Die im vorliegenden Verfahren beantragte Entscheidung hängt von dem Bestehen oder Nichtbestehen dieses Rechtsverhältnisses ab. Wird in jenem Verfahren rechtskräftig festgestellt, dass die Antragsgegnerin gegenüber dem Antragsteller nicht verpflichtet ist, sich auf das Schlichtungsverfahren einzulassen, ist der Antrag auf Bestellung eines Vorsitzenden der Schlichtungsstelle und Festlegung der Zahl der Beisitzer mangels Rechtschutzbedürfnisses zurückzuweisen. Wird die negative Feststellungsklage in jenem Verfahren rechtskräftig abgewiesen, steht damit fest, dass das Schlichtungsverfahren durchzuführen ist. Dann hat das Oberlandesgericht einen Vorsitzenden der Schlichtungsstelle zu bestellen und die Zahl der Beisitzer zu bestimmen.
3. Die Aussetzung der Verhandlung steht nach § 148 ZPO im Ermessen des Gerichts. Sie ist im Verfahren der Rechtsbeschwerde nicht auf ihre Zweckmäßigkeit, sondern allein daraufhin zu überprüfen, ob die gesetzlichen Grenzen des Ermessens eingehalten sind (BGH, Beschluss vom 3. März 2005 - IX ZB 33/04, NJW-RR 2005, 925, 926 mwN). Die Entscheidung des Oberlandesgerichts hält einer solchen Nachprüfung stand.
____
Aufgaben -
a – Nach welcher Vorschrift steht laut dem Textauszug die Aussetzung der Verhandlung im Ermessen des Gerichts?
b – Übernehmen Sie aus dem Textauszug wortgetreu die Passage, die mit „Die im vorliegenden“ beginnt und sich bis einschließlich „Beisitzer zu bestimmen.“ erstreckt.
Stützen Sie sich ausschließlich auf den Textauszug.

Datenblock -
____
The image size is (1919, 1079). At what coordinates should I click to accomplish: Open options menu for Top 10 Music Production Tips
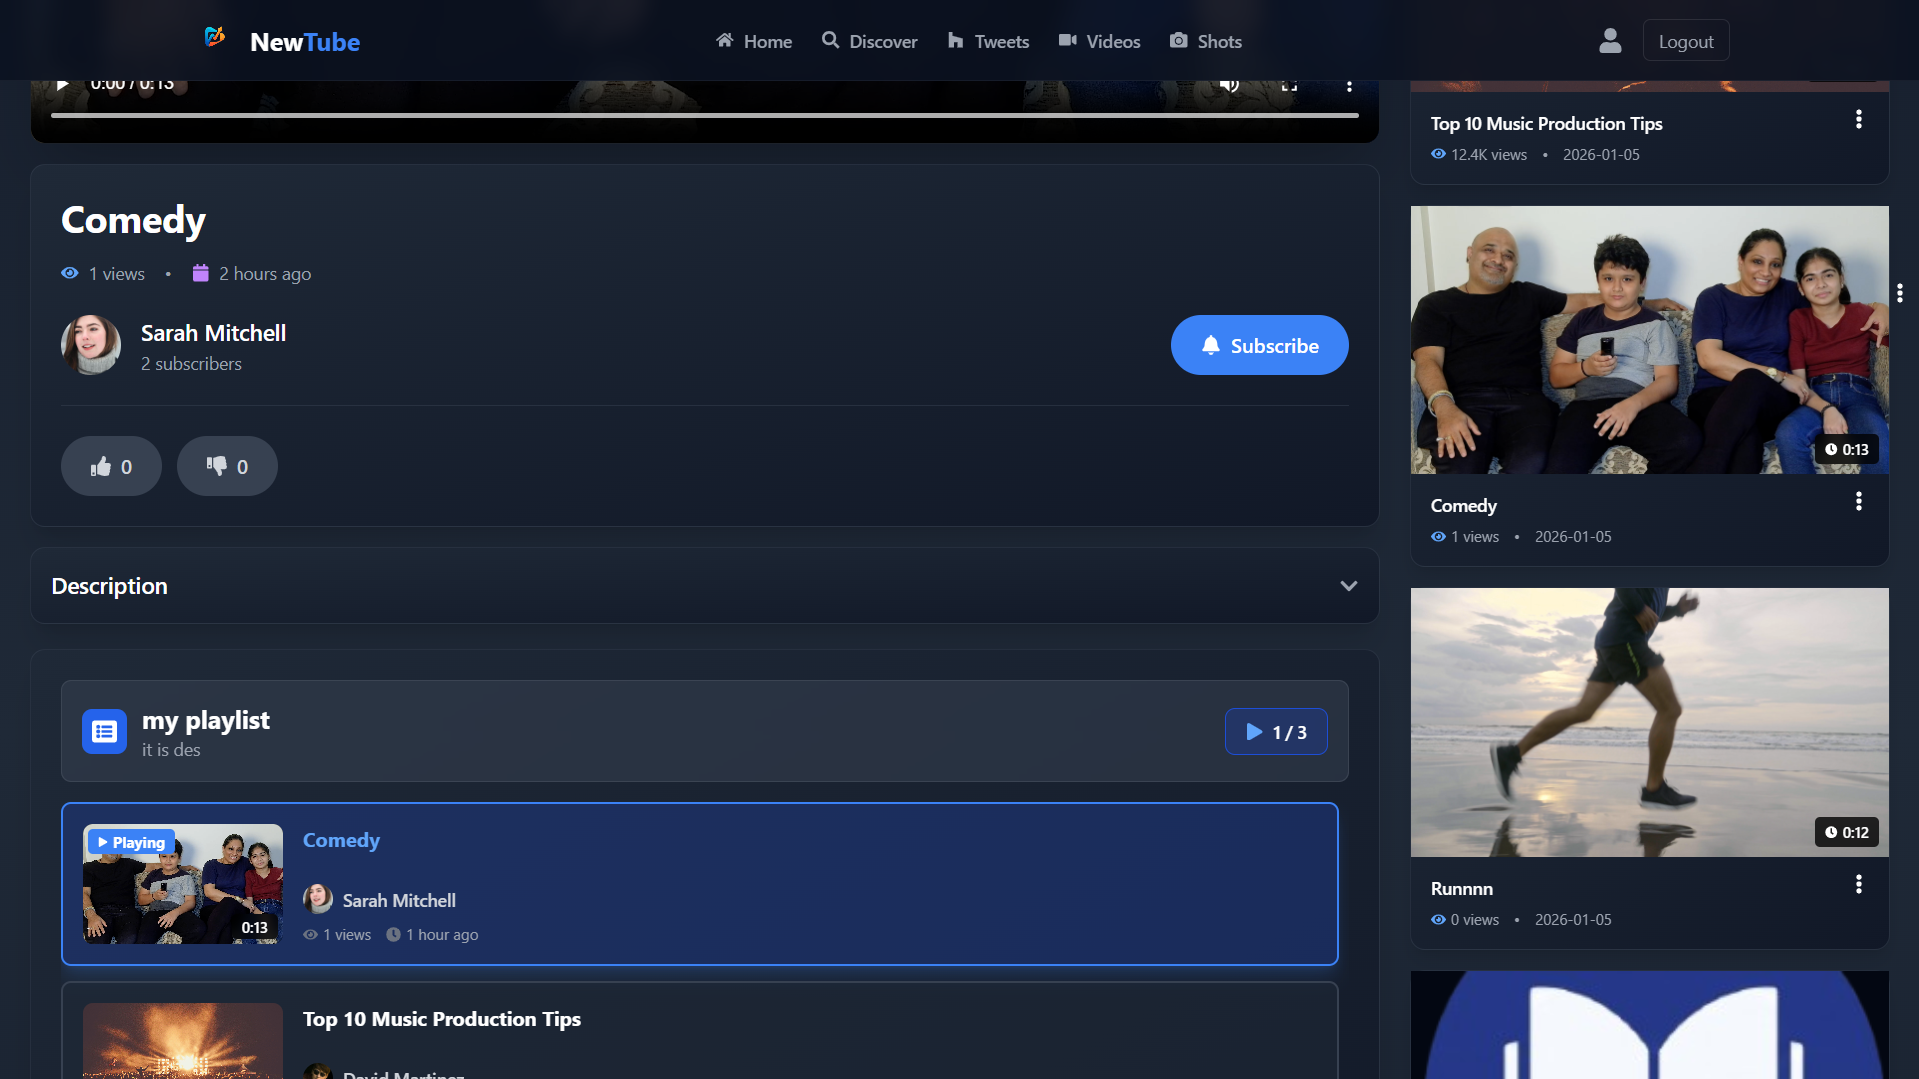(x=1858, y=120)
____
Lösungen -
a – Nach § 148 ZPO.

b –
Die im vorliegenden Verfahren beantragte Entscheidung hängt von dem Bestehen oder Nichtbestehen dieses Rechtsverhältnisses ab. Wird in jenem Verfahren rechtskräftig festgestellt, dass die Antragsgegnerin gegenüber dem Antragsteller nicht verpflichtet ist, sich auf das Schlichtungsverfahren einzulassen, ist der Antrag auf Bestellung eines Vorsitzenden der Schlichtungsstelle und Festlegung der Zahl der Beisitzer mangels Rechtschutzbedürfnisses zurückzuweisen. Wird die negative Feststellungsklage in jenem Verfahren rechtskräftig abgewiesen, steht damit fest, dass das Schlichtungsverfahren durchzuführen ist. Dann hat das Oberlandesgericht einen Vorsitzenden der Schlichtungsstelle zu bestellen und die Zahl der Beisitzer zu bestimmen.